Task requirements — Copy out, word for word, the rows beginning at the line that contains "Given: Close the" and continuing through the end of the rows. Omit the pictures from your answer.

Click-target data
------------
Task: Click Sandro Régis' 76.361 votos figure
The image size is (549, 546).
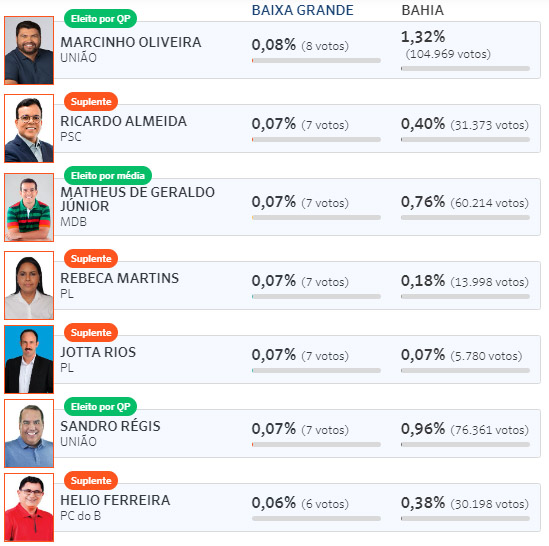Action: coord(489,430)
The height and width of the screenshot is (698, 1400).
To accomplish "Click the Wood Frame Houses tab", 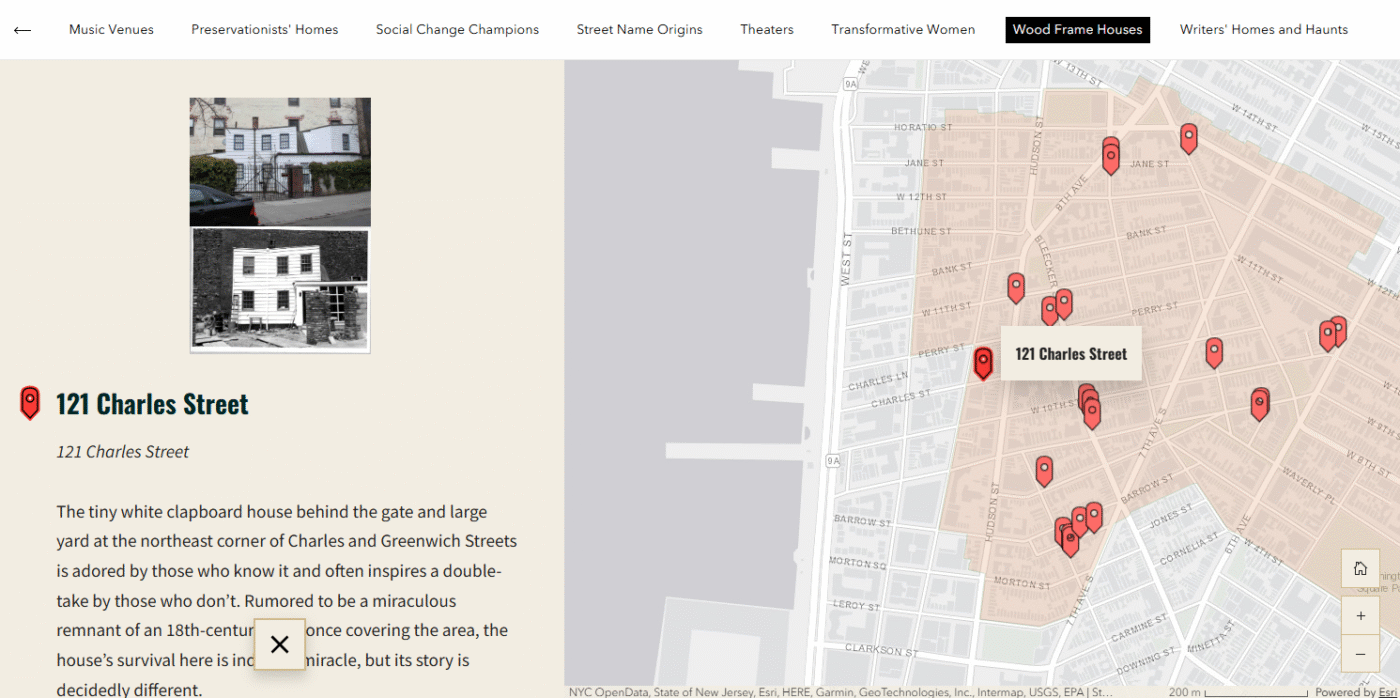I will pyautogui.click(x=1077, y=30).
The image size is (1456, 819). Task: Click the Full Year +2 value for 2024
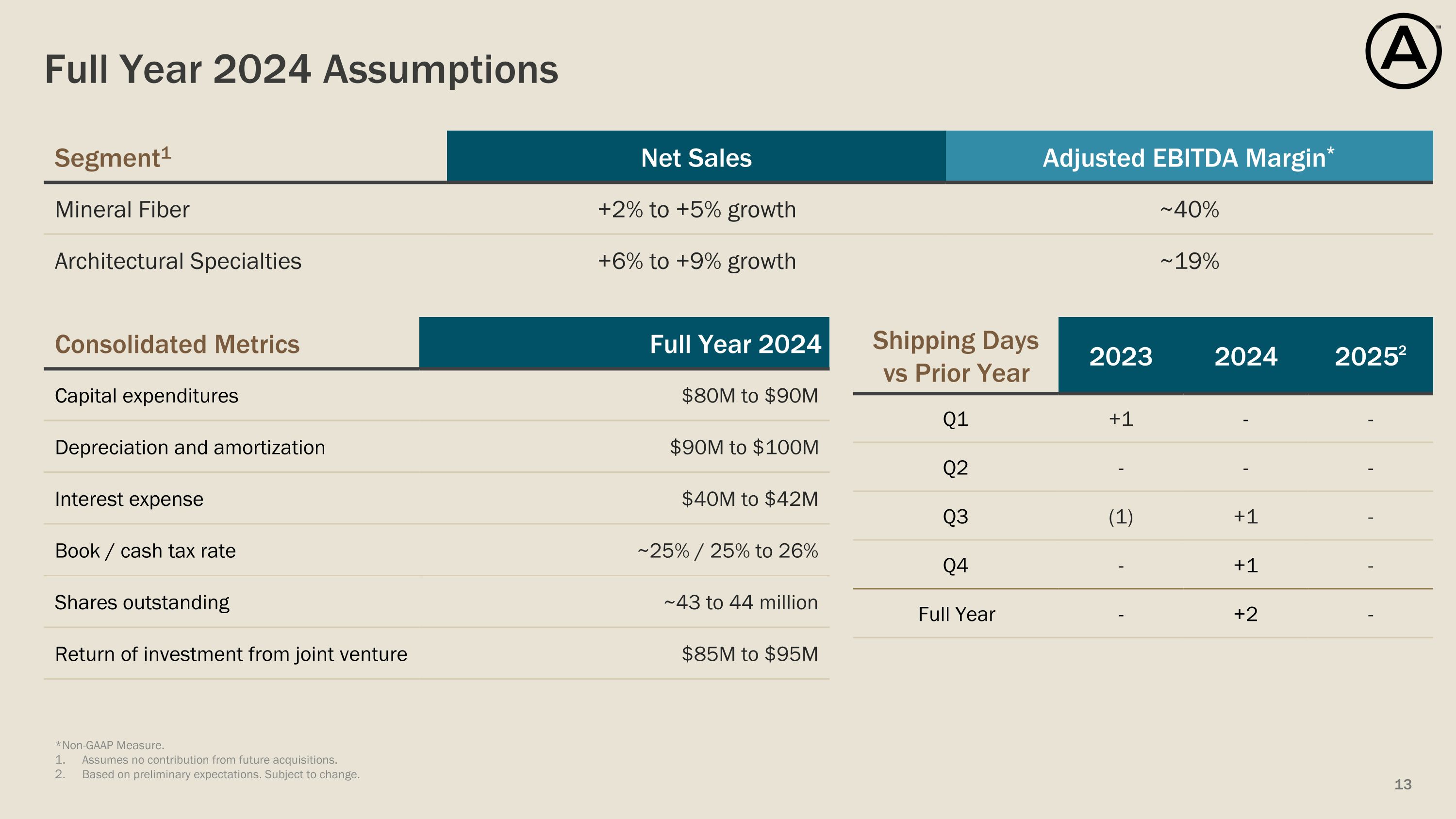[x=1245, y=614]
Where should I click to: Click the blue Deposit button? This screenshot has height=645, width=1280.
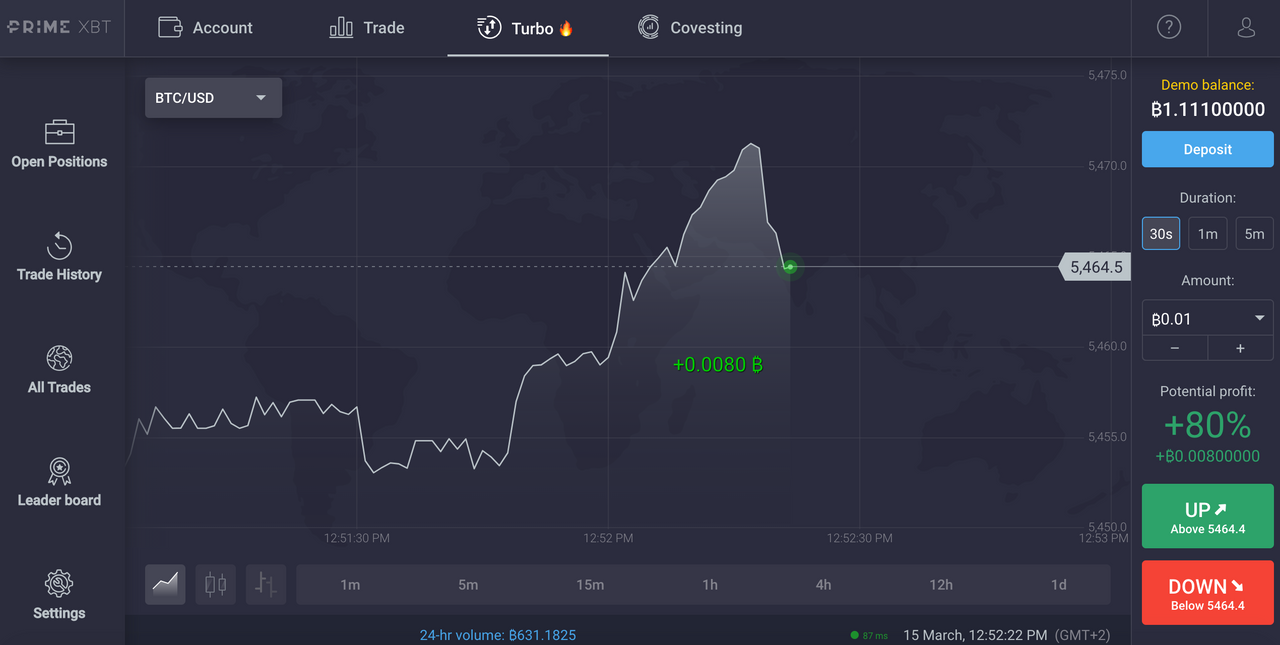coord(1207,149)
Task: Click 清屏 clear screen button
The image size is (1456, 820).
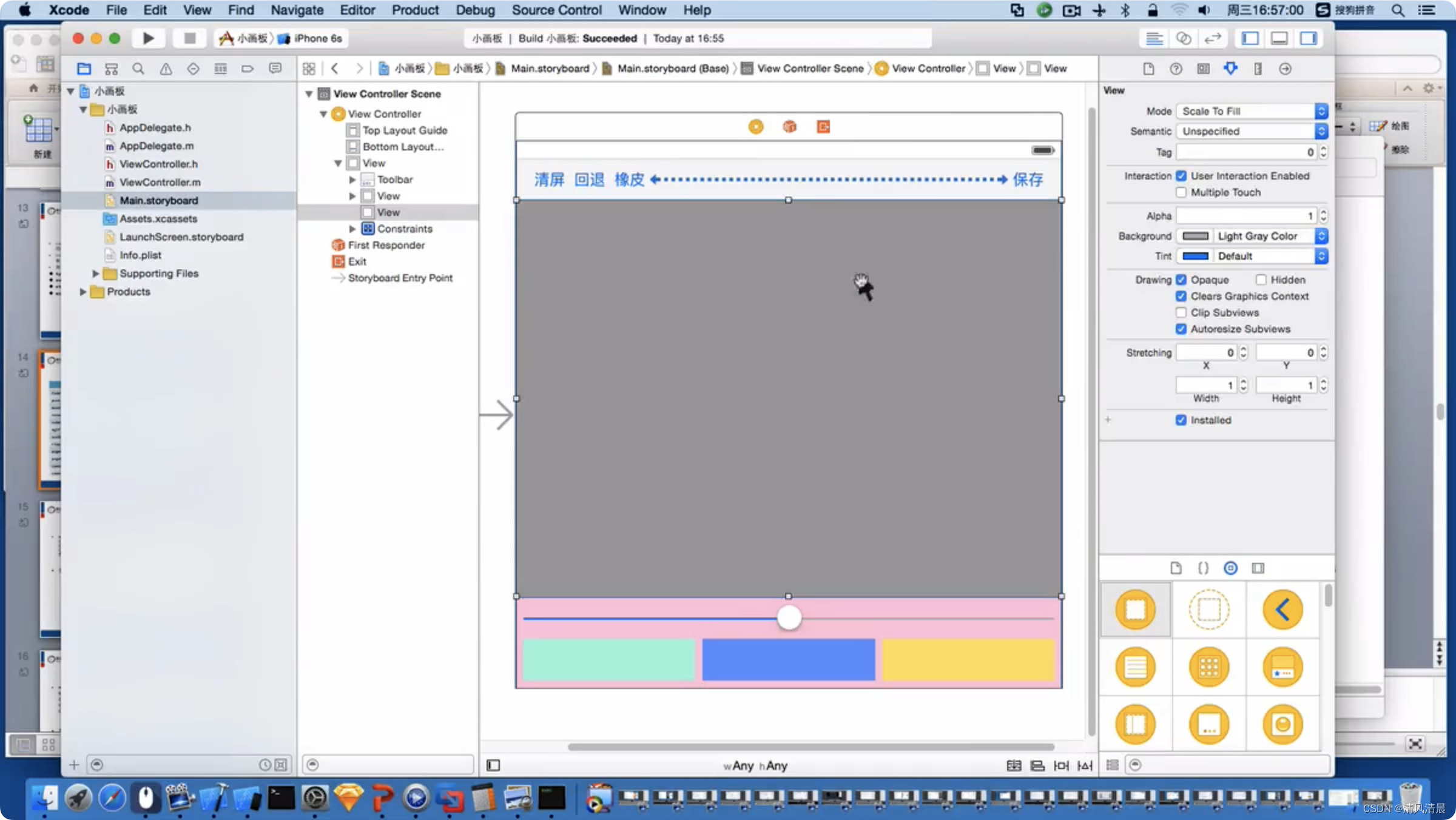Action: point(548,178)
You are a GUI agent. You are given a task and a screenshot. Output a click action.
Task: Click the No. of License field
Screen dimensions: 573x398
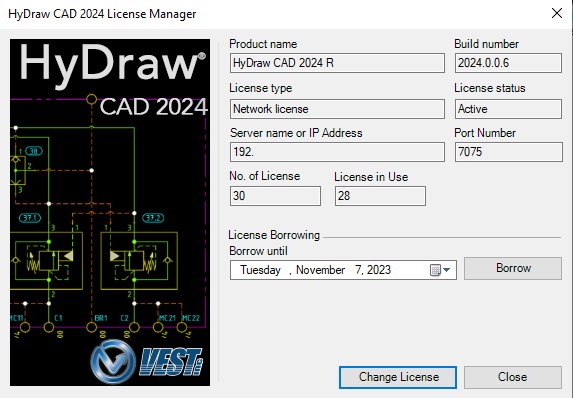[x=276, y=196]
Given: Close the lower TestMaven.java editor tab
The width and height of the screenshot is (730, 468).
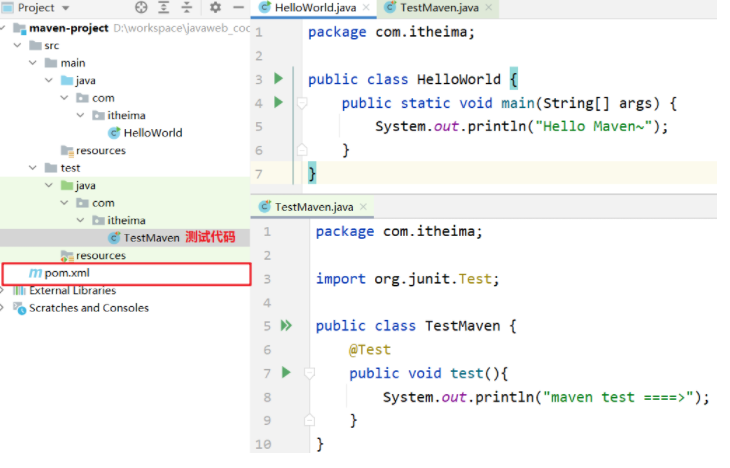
------------
Task solution —
Given: Close the lower TestMaven.java editor tab
The width and height of the screenshot is (730, 468).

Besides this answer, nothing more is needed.